EXCERPTED PASSAGE —
● ● ● ●

The application/pdf Media Type
draft-hardy-pdf-mime-00
This document is an Internet-Draft (I-D).
Anyone may submit an I-D to the IETF.
This I-D is not endorsed by the IETF and has no formal standing in the
IETF standards process.
The information below is for an old version of the document.
| Document | Type |
This is an older version of an Internet-Draft that was ultimately published as RFC 8118.
Expired & archived
|
|
|---|---|---|---|
| Authors | Matthew Hardy , Larry M Masinter , Duff Johnson | ||
| Last updated | 2015-01-22 (Latest revision 2014-07-21) | ||
| RFC stream | (None) | ||
| Formats | |||
| Reviews | |||
| Stream | Stream state | (No stream defined) | |
| Consensus boilerplate | Unknown | ||
| RFC Editor Note | (None) | ||
| IESG | IESG state | Became RFC 8118 (Informational) | |
| Telechat date | (None) | ||
| Responsible AD | (None) | ||
| Send notices to | (None) |
draft-hardy-pdf-mime-00
Network Working Group M. Hardy
Internet-Draft L. Masinter
Obsoletes: 3778 (if approved) Adobe
Intended status: Informational D. Johnson
Expires: January 22, 2015 PDF Association
July 21, 2014
The application/pdf Media Type
draft-hardy-pdf-mime-00
Abstract
PDF, the 'Portable Document Format', is an ISO standard (ISO
32000-1:2008) defining a final-form document representation language
in use for document exchange, including on the Internet, since 1993.

● ● ● ●

DIRECTIONS —
**a.** From the records, output as a JSON list of strings the lines in the part that opens with the line containing "Given: Open the Privacy Statement link" and closes with the line containing "Looking at the screenshot, I should tap(383, 209).", one string per line, with blank lines and the pictures left out.
**b.** Write what comes next in the Internet-Draft on the application/pdf media type, picking up after its last sentence.
The text and the records are unrelated to each other.

● ● ● ●

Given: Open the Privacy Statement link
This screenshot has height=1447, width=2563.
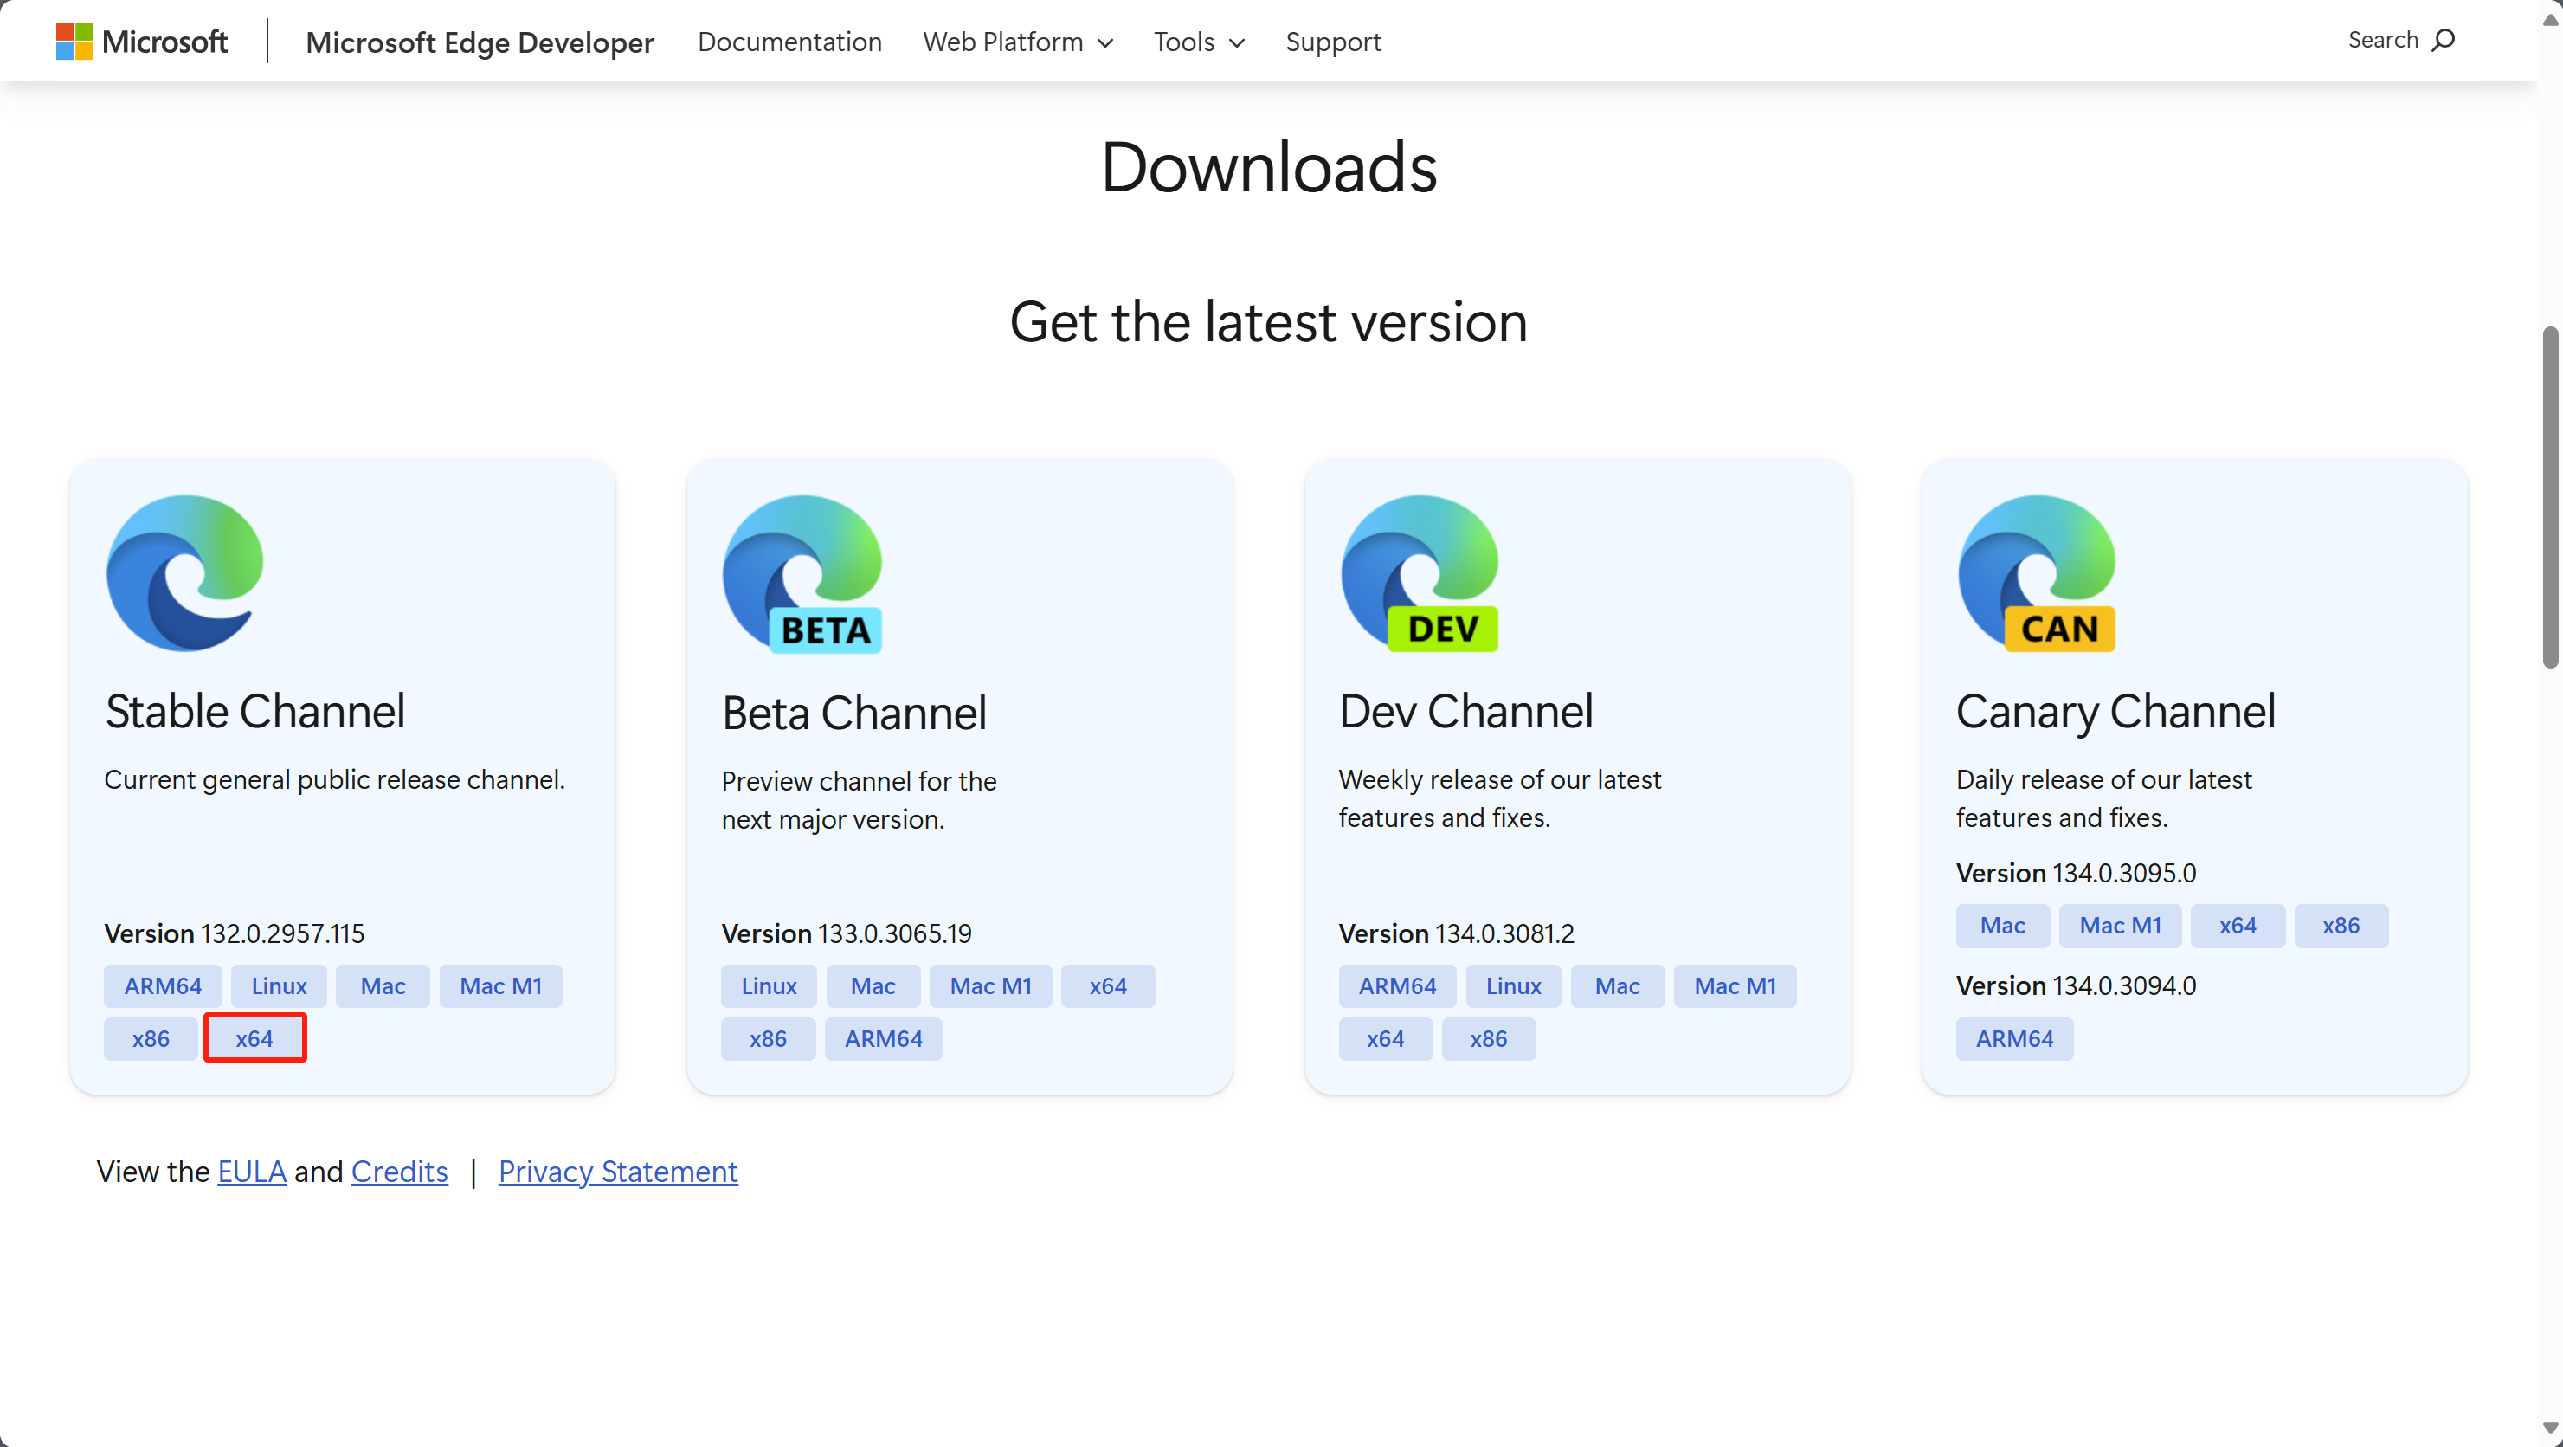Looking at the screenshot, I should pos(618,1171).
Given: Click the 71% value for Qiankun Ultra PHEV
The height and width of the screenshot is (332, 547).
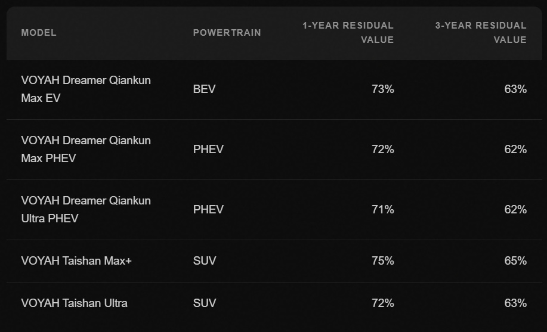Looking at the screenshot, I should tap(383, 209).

● ● ● ●

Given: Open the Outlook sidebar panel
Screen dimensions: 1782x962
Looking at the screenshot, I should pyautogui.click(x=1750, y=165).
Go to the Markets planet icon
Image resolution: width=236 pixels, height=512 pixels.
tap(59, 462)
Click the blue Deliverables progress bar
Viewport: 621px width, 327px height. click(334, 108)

● ● ● ●

RESULTS OF THE EXERCISE —
**a.**
[
  "Given: Open the Privacy Statement link",
  "This screenshot has height=1447, width=2563.",
  "Looking at the screenshot, I should pos(618,1171).",
  "Given: Click the 71% value for Qiankun Ultra PHEV",
  "The height and width of the screenshot is (332, 547).",
  "Looking at the screenshot, I should tap(383, 209)."
]

**b.**
This document provides an overview of the PDF format and updates the
media type registration of 'application/pdf'. It replaces RFC 3778.
Status of This Memo
This Internet-Draft is submitted in full conformance with the
provisions of BCP 78 and BCP 79.
Internet-Drafts are working documents of the Internet Engineering
Task Force (IETF). Note that other groups may also distribute
working documents as Internet-Drafts. The list of current Internet-
Drafts is at http://datatracker.ietf.org/drafts/current/.
Internet-Drafts are draft documents valid for a maximum of six months
and may be updated, replaced, or obsoleted by other documents at any
time. It is inappropriate to use Internet-Drafts as reference
material or to cite them other than as "work in progress."
This Internet-Draft will expire on January 22, 2015.
Copyright Notice
Copyright (c) 2014 IETF Trust and the persons identified as the
document authors. All rights reserved.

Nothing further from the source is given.